** Source **
....................

For those who don’t know, Kylie & I live in a huge warehouse dowtown that we’ve converted into a loft. A big part of the main floor is our dungeon, complete with collars, cuffs, whips, chains, sex furniture and two big, steel cages. Yes, it makes a dandy porn location, but that isn’t why it’s there. It’s there because we’re perverts.

True, we’re both insanely busy workaholics who spend something in the neighborhood of 27 hours a day shooting, chasing money around the valley, working at our desks, trying to get to the gym, or some combination thereof, so we don’t use it that often. But occasionally, just occasionally, we catch a little hottie in our web, or, even better, spend some time alone being filthy deviants. It’s part of our home.

However, our place is a location, and we’re listed with various agencies. About ten times a year, we get scouted for some mainstream gig that needs a loft or a warehouse. They even considered trying to shoot The Contender here, which would have involved us moving out for nine months (but they would have paid nearly 200k, so it was, y’know, fucking worth it). The mainstream location scouts are usually very polite, though occasionally, just occassionally, we have to pick someone’s jaw up off the floor for him when he sees the cage hanging from the ceiling.

Yesterday, we got a call that Entourage wanted to scout our place for an episode. Now, I’ve never seen the show, and I’m not likely to since we don’t have T.V., but our friend Todd, who’s helping me cut Corruption, explained that it’s an HBO series about show business. I have a long history of hatred with HBO stemming from a variety of mainstream deals gone sour, and the outright theft of a show concept that I was involved in pitching a few years back, but as my buddy Hollywood says, “The best revenge on muthafuckers is to take their money.” Occasionally, just occasionally, you get the chance to take that revenge.

....................

** Supplied material **
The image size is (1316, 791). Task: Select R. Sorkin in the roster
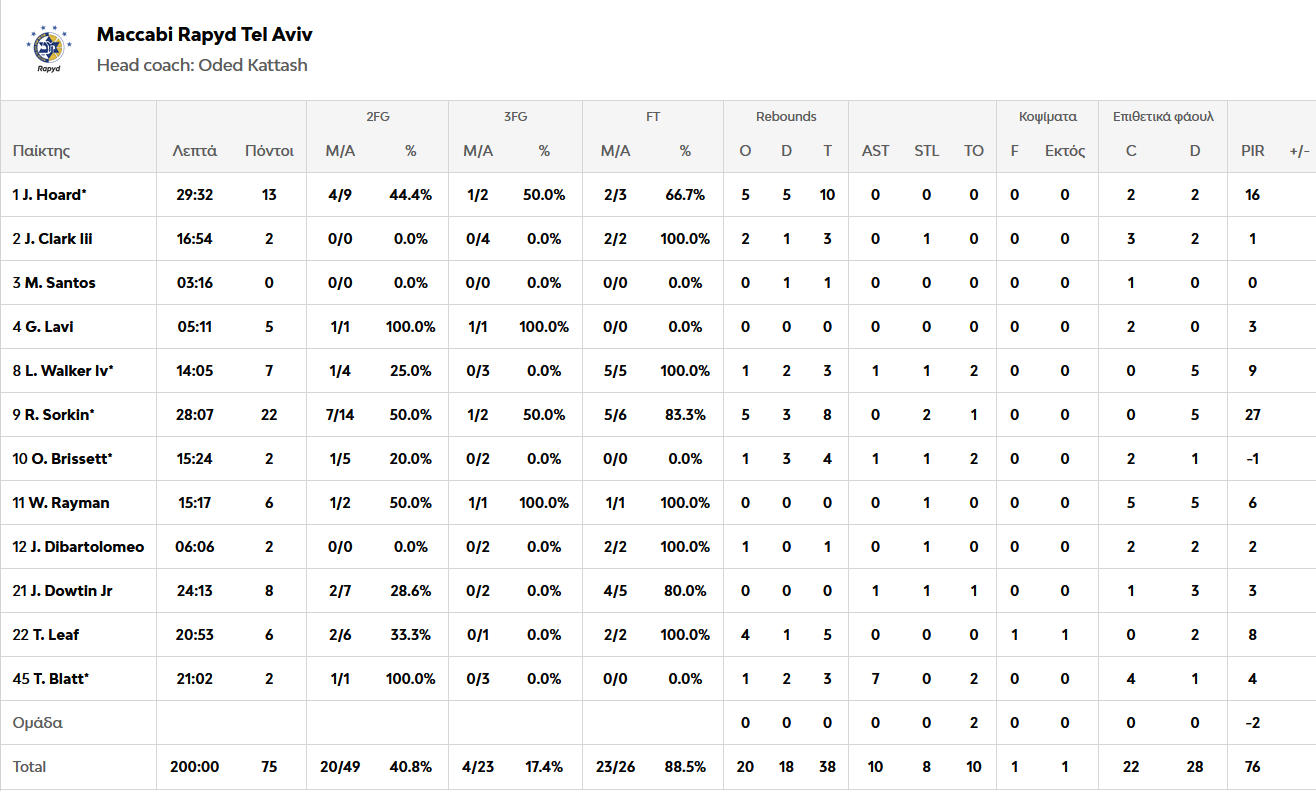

....................

** To-do list **
a) Repeat word for word the part of the warehouse loft post that begins at the words "For those who" and ends after "of our home.".
b) Write what comes next in the warehouse loft post, picking up after its last sentence.

** Task responses **
a)
For those who don’t know, Kylie & I live in a huge warehouse dowtown that we’ve converted into a loft. A big part of the main floor is our dungeon, complete with collars, cuffs, whips, chains, sex furniture and two big, steel cages. Yes, it makes a dandy porn location, but that isn’t why it’s there. It’s there because we’re perverts.

True, we’re both insanely busy workaholics who spend something in the neighborhood of 27 hours a day shooting, chasing money around the valley, working at our desks, trying to get to the gym, or some combination thereof, so we don’t use it that often. But occasionally, just occasionally, we catch a little hottie in our web, or, even better, spend some time alone being filthy deviants. It’s part of our home.

b)
As if they know or care, right?

So, the location agent tells us they want someplace that “looks like adult movies might be shot there.” I suppose, in a pinch, we can fit that bill. Obviously, this episode is going to be some incredibly off-base, demeaning portrayal of the porn industry, probably featuring a wacky cameo by Ron Jeremy. Whatever. Fine. I fought those battles for years at AVN, and I can’t be bothered anymore.

Well, Entourage decided to move their scout to this morning, around 9:30. That’s fine, but it meant that Kylie & I had to get up at 9 to clean. Y’see, Kylie is one of those people who has to straighten all the picture frames before she goes to bed, and cleans the hotel room before the maid comes in.

Unfortunately, last night I was wide awake, stressed and anxious about Corruption and a multitude of other things until around 4:30 this morning. Kylie has been filling in for Ginger Lynn on the Nightcalls radio show, and then going to the gym when she’s done, which meant getting home around midnight, and to sleep around 1:30. But we got up this morning and cleaned and straightened and bitched and moaned. We were cranky, tired, and had a saggy diaper that leaked. But we got the place prepped..

At 9:30 they called to cancel the scout because they think “maybe they want a house instead of a loft.” I could rant and rave about the excesses of mainstream with their frivolous catering to the whims of hack directors who make changes to seem like they’re creative rather than shooting the script they’ve been given, but instead, I’ll let a hearty go fuck yourself suffice.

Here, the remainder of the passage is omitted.